** RECORD EXCERPTS follows **

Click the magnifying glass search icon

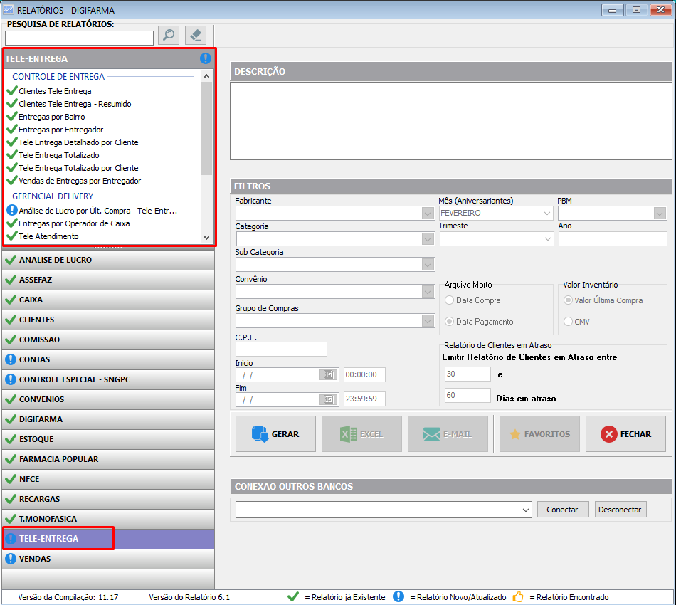pos(168,36)
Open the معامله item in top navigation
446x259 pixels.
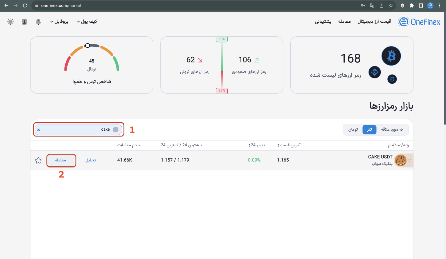coord(344,21)
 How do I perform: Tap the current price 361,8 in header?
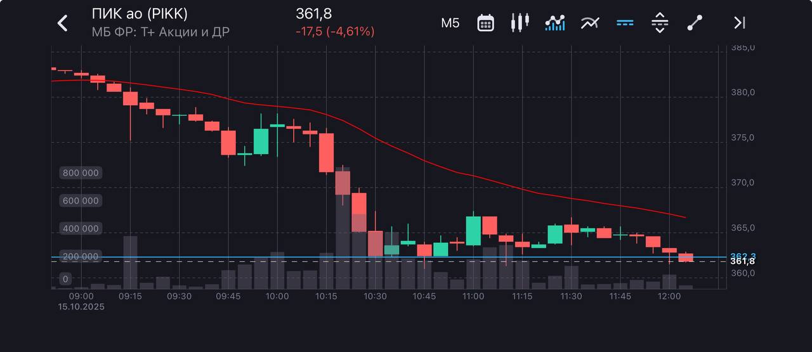pyautogui.click(x=313, y=14)
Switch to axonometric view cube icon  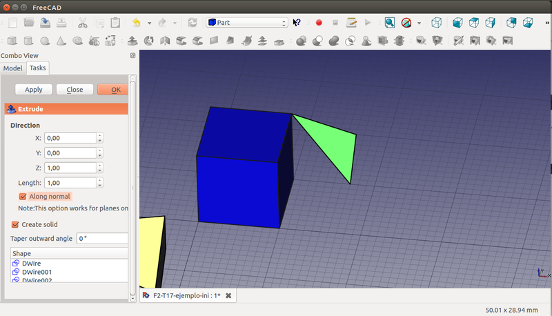437,23
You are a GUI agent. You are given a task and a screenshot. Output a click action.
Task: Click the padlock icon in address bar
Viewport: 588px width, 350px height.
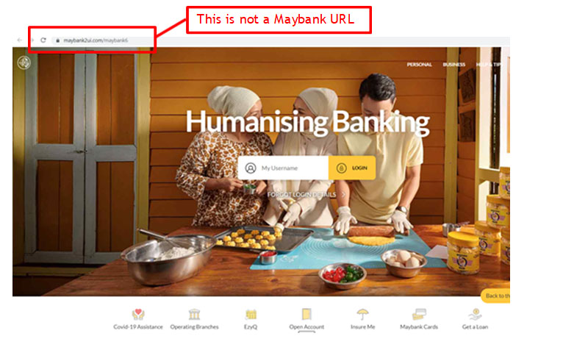[57, 40]
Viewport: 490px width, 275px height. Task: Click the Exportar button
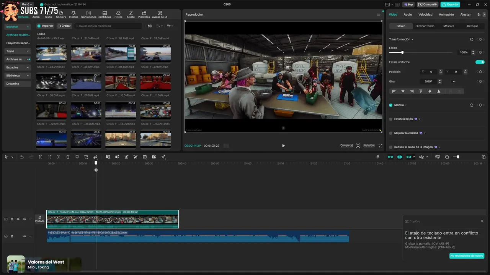coord(450,5)
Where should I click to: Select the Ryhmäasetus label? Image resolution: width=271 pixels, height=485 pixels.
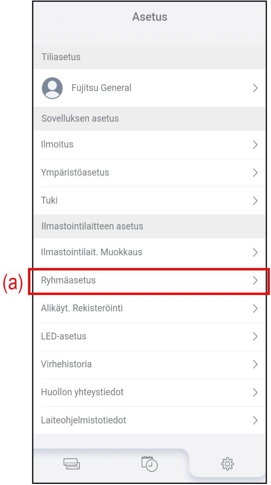point(68,280)
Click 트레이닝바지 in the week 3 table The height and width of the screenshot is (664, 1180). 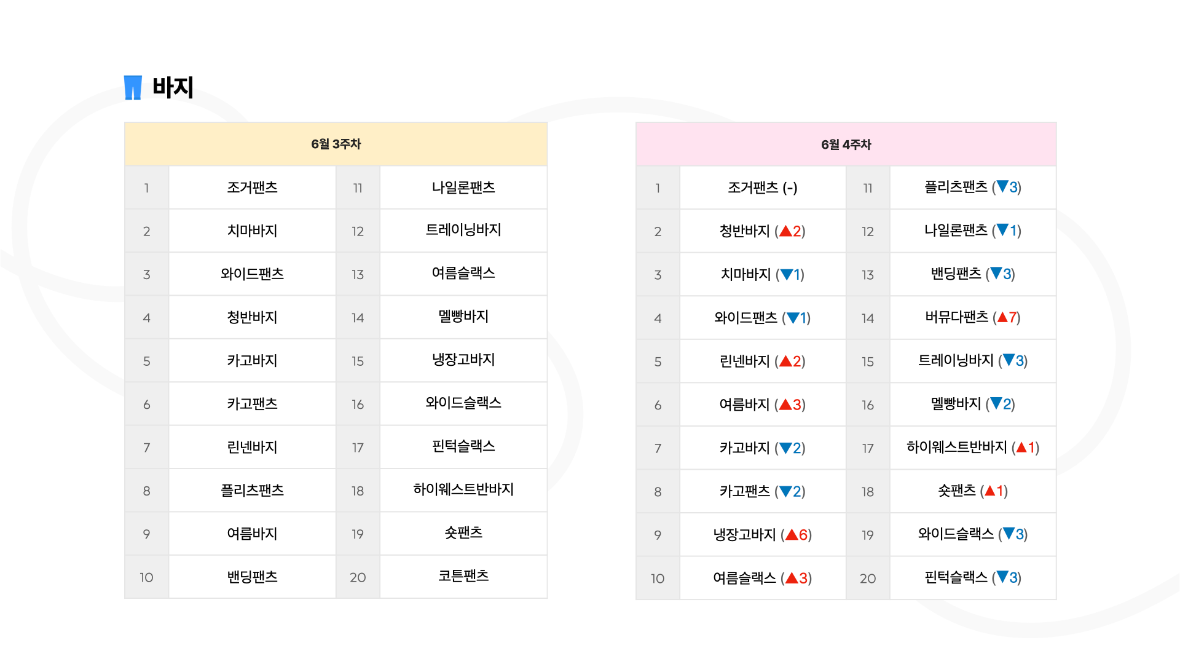(x=463, y=230)
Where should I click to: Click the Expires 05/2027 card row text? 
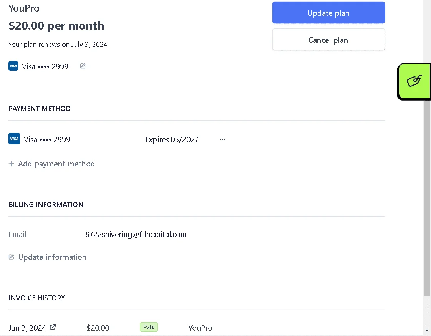(x=172, y=139)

** End of RECORD EXCERPTS **

■ TASK DIRECTIONS: Once you find the line that contains "Where should I click to: Click", reproduce it and every line after it through the end of the entries above, exactly as written, with no pictures.

■ REPLY:
Where should I click to: Click the Expires 05/2027 card row text? 
(x=172, y=139)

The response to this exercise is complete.